→ Study material
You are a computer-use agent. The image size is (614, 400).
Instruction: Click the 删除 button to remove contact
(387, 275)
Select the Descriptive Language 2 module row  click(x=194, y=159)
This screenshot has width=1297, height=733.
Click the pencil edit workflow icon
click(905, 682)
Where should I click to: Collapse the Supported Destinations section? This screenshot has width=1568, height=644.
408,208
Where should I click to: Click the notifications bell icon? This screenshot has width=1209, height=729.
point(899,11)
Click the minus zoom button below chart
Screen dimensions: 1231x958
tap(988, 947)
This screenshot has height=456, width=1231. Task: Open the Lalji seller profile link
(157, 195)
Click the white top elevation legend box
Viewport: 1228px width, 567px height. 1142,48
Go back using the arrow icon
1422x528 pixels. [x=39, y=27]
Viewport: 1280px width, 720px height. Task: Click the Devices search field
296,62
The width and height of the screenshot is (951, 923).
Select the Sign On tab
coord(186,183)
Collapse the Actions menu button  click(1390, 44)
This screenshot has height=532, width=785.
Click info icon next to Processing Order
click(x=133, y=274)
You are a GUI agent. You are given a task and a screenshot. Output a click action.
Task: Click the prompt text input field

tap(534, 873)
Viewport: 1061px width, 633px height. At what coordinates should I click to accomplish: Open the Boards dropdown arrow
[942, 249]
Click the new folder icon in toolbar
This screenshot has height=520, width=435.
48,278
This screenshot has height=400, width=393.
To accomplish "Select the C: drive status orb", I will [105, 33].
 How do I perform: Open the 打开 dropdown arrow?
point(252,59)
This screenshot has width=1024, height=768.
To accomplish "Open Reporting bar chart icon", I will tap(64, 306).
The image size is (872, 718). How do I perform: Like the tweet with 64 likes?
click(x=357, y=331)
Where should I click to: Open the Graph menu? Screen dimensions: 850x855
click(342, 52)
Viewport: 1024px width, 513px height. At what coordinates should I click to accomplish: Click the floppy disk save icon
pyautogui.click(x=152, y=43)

→ Exercise brief
Extract the complete data, matching each line exactly.

→ Exercise output
You are a computer-use agent. The image size is (614, 400).
Instruction: Click the 删除 button to remove contact
(387, 275)
Select the Descriptive Language 2 module row  click(x=194, y=159)
This screenshot has width=1297, height=733.
Click the pencil edit workflow icon
click(905, 682)
Where should I click to: Collapse the Supported Destinations section? This screenshot has width=1568, height=644.
408,208
Where should I click to: Click the notifications bell icon? This screenshot has width=1209, height=729.
point(899,11)
Click the minus zoom button below chart
Screen dimensions: 1231x958
tap(988, 947)
This screenshot has height=456, width=1231. Task: Open the Lalji seller profile link
(157, 195)
Click the white top elevation legend box
Viewport: 1228px width, 567px height. 1142,48
Go back using the arrow icon
1422x528 pixels. [x=39, y=27]
Viewport: 1280px width, 720px height. Task: Click the Devices search field
296,62
The width and height of the screenshot is (951, 923).
Select the Sign On tab
coord(186,183)
Collapse the Actions menu button  click(1390, 44)
This screenshot has height=532, width=785.
Click info icon next to Processing Order
click(x=133, y=274)
You are a GUI agent. You are given a task and a screenshot. Output a click action.
Task: Click the prompt text input field

tap(534, 873)
Viewport: 1061px width, 633px height. At what coordinates should I click to accomplish: Open the Boards dropdown arrow
[942, 249]
Click the new folder icon in toolbar
This screenshot has height=520, width=435.
48,278
This screenshot has height=400, width=393.
To accomplish "Select the C: drive status orb", I will [105, 33].
 How do I perform: Open the 打开 dropdown arrow?
point(252,59)
This screenshot has width=1024, height=768.
To accomplish "Open Reporting bar chart icon", I will tap(64, 306).
The image size is (872, 718). How do I perform: Like the tweet with 64 likes?
click(x=357, y=331)
Where should I click to: Open the Graph menu? Screen dimensions: 850x855
click(342, 52)
Viewport: 1024px width, 513px height. At what coordinates should I click to accomplish: Click the floppy disk save icon
pyautogui.click(x=152, y=43)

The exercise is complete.